Mostly yes, but a 2018 ordinance bans eating-while-walking on four specific streets — Via de’ Neri, Piazzale degli Uffizi, Piazza del Grano, Via della Ninna — with potential fines €150–€500. Enforcement is inconsistent in 2026. Step into a side street or sit on a piazza bench to be safe.

What’s the cheapest street food in Florence?

Lampredotto sandwich at €5. Espresso standing at a bar €1.20–€1.50. Cornetto pastry €1.20–€1.50. Small gelato cone at La Carraia €1.50. Schiacciata slice from a bakery €2–€4. A €15 daily allowance covers breakfast, lunch and snack.

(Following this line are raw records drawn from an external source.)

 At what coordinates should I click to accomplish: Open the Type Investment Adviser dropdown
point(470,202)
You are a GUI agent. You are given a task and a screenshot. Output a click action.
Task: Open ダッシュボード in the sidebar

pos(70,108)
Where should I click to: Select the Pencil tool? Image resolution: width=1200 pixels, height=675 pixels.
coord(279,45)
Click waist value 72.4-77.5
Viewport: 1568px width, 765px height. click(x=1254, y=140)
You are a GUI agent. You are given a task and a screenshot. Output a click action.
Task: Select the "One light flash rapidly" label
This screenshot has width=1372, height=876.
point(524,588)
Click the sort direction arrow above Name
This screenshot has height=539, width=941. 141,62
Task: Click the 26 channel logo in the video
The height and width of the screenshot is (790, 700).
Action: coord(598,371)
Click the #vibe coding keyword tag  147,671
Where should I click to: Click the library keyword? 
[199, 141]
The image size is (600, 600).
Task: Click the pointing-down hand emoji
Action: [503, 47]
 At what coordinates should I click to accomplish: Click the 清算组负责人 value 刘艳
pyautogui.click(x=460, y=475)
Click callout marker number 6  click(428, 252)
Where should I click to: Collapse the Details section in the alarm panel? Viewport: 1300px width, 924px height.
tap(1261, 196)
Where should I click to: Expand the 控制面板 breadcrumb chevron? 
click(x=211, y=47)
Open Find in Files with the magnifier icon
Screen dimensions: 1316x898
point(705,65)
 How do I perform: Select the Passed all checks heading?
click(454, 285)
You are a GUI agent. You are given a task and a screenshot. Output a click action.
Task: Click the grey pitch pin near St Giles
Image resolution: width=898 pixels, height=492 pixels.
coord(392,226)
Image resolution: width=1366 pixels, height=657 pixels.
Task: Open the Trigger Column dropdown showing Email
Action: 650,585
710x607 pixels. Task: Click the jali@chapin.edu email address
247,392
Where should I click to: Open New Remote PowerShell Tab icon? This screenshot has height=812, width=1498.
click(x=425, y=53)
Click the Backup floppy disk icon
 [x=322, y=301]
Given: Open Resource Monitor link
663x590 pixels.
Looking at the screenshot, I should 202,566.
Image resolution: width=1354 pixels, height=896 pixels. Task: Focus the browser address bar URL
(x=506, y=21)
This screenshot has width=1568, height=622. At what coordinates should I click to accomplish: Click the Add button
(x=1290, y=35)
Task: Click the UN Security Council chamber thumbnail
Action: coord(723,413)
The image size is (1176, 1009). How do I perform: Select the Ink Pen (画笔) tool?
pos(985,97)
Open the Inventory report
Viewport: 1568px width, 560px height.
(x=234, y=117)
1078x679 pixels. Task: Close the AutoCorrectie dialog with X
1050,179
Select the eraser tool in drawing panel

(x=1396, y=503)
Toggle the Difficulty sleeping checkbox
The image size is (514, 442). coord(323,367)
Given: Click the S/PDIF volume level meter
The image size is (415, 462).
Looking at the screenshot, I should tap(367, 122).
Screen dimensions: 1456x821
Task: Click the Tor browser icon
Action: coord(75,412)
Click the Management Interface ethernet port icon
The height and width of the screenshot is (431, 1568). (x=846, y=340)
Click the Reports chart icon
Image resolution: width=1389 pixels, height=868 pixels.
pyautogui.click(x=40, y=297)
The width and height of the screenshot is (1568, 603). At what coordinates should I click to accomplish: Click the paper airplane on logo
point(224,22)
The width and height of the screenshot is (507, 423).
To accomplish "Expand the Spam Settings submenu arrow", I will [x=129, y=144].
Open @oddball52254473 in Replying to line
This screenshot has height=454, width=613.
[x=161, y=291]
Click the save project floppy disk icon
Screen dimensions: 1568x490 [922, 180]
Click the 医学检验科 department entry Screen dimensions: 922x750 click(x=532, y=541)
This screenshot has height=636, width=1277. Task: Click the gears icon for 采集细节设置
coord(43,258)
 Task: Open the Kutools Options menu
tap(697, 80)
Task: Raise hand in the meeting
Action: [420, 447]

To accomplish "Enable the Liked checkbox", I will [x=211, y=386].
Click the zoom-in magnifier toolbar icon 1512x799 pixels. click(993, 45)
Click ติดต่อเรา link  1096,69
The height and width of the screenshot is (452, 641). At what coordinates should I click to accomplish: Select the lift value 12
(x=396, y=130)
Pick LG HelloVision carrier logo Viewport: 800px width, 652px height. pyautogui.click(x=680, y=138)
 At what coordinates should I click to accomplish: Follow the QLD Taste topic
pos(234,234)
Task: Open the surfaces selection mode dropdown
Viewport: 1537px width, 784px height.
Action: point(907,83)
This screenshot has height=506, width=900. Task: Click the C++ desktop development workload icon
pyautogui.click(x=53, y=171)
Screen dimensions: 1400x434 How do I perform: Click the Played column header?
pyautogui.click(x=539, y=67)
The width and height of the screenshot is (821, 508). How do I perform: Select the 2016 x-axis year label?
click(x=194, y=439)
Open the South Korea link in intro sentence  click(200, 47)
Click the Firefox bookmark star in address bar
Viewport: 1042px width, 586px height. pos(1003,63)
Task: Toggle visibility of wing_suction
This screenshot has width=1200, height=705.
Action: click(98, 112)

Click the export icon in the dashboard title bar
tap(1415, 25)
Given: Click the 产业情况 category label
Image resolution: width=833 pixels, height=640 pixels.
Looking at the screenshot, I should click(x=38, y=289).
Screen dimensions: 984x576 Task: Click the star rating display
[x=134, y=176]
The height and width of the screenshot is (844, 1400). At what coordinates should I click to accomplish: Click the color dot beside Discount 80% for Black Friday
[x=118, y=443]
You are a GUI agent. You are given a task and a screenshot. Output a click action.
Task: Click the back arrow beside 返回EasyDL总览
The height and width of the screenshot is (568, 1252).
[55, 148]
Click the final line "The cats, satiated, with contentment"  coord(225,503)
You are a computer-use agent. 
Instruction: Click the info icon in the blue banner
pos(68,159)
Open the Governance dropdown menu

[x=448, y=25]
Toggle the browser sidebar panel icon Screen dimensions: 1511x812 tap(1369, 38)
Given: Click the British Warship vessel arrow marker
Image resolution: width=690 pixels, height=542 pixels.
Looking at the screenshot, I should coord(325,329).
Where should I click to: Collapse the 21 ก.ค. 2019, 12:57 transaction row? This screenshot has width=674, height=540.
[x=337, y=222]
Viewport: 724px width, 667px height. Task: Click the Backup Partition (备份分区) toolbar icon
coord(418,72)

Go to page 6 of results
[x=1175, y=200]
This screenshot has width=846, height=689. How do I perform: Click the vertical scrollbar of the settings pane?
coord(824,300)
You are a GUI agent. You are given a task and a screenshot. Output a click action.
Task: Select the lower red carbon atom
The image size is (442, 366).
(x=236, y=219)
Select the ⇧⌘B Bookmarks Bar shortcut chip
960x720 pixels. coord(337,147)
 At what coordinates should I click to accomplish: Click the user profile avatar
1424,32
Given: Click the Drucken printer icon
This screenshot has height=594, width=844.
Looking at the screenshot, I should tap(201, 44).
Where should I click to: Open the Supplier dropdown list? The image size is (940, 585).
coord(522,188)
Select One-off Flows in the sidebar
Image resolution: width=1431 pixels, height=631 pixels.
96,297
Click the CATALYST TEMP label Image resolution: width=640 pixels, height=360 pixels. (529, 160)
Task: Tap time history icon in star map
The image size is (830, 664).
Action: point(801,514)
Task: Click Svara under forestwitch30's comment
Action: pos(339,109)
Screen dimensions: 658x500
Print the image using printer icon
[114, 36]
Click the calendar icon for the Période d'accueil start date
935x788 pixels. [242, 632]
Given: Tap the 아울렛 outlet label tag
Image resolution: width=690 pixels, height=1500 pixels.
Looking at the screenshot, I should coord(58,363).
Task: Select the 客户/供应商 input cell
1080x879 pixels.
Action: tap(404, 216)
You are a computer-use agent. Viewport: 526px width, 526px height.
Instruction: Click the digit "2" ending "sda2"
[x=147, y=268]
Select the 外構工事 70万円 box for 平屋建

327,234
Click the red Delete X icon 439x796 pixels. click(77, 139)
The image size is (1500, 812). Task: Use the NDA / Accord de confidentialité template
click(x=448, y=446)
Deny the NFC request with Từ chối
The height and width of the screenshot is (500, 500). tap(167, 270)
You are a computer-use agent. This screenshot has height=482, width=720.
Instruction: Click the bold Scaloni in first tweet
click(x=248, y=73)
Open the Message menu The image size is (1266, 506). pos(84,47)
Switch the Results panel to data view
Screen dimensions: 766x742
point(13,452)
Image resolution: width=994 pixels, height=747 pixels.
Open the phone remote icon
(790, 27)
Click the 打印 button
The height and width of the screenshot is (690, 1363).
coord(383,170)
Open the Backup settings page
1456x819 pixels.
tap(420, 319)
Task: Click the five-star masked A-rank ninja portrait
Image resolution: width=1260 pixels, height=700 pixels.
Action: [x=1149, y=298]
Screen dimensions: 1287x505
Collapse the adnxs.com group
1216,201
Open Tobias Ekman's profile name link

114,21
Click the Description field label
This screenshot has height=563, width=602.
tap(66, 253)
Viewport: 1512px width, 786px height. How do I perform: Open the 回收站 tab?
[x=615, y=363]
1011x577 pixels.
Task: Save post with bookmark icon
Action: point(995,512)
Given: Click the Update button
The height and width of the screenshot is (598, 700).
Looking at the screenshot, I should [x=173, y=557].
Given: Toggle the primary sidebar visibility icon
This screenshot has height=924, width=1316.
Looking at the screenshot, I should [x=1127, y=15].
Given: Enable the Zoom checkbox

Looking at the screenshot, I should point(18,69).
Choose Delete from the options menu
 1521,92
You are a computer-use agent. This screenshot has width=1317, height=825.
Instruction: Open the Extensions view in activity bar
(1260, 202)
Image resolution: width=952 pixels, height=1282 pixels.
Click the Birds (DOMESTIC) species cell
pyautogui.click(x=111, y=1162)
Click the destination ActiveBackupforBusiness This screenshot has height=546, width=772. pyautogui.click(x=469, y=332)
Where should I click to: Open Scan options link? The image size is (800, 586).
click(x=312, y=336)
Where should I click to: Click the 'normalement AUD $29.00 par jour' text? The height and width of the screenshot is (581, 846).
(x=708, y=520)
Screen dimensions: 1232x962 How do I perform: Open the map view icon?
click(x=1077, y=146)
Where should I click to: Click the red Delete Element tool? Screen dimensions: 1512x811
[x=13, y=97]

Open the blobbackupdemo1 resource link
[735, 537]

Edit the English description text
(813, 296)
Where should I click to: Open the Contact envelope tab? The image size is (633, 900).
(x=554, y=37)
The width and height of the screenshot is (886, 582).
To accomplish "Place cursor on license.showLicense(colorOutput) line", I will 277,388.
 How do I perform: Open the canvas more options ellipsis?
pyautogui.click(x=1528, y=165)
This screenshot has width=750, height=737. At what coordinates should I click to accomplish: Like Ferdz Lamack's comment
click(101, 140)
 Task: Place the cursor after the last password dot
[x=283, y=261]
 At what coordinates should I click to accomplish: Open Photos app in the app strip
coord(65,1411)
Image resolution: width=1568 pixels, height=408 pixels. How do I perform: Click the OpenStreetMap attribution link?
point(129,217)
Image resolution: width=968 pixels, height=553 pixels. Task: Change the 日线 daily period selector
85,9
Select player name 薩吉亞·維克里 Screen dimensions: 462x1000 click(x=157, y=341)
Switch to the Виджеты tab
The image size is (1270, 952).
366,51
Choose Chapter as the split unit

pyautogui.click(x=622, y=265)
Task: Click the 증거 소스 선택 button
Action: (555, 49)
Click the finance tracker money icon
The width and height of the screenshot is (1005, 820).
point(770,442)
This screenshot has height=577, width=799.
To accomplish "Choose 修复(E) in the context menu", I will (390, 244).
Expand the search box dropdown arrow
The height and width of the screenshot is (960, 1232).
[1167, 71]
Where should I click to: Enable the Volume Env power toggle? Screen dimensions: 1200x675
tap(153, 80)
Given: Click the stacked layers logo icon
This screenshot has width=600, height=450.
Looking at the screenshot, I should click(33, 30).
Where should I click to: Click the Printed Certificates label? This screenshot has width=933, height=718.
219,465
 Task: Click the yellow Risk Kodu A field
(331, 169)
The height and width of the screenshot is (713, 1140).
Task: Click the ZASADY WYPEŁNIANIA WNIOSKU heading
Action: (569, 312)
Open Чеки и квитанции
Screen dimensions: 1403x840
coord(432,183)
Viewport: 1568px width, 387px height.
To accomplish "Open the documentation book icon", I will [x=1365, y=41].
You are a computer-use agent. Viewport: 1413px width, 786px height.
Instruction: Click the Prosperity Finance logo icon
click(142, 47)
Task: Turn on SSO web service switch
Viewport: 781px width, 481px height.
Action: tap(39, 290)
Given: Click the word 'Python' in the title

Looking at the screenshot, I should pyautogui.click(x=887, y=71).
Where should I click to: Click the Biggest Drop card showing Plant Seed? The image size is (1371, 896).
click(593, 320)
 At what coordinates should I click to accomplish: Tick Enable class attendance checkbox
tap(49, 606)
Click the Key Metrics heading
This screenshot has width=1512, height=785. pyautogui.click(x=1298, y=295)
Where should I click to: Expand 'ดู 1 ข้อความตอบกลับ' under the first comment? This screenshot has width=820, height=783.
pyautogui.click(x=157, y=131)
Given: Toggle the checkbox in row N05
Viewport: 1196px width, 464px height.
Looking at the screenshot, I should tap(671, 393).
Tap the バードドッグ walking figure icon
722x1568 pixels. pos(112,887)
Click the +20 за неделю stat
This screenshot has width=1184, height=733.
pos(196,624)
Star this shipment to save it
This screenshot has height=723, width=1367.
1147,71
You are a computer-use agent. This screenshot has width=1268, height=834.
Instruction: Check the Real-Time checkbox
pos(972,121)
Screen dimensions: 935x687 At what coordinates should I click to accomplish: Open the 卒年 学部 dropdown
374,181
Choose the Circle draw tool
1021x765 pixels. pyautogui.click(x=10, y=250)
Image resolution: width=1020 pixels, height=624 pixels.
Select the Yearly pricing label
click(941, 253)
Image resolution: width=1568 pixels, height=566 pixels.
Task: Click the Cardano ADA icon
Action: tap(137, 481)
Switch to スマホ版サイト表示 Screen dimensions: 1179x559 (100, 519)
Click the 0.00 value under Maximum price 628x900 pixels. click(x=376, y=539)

Is Florence street food safe?

Yes — Florence’s street-food vendors operate under EU food-hygiene rules, and the most famous carts (Trippaio del Porcellino, L’Trippaio, Da Nerbone) have been operating reliably for decades. The only real risk is the same as any other restaurant — pick a vendor with visible turnover (the meat is freshly cooked) and you’re fine.

What’s the difference between trippa and lampredotto?

Trippa is a generic term for cow’s stomach (any of the first three stomachs); lampredotto specifically refers to the lining of the fourth stomach. The cuts are different cuts; lampredotto has a slightly more delicate texture and is typically served in a bread roll, while trippa is more often served in a bowl or on a plate.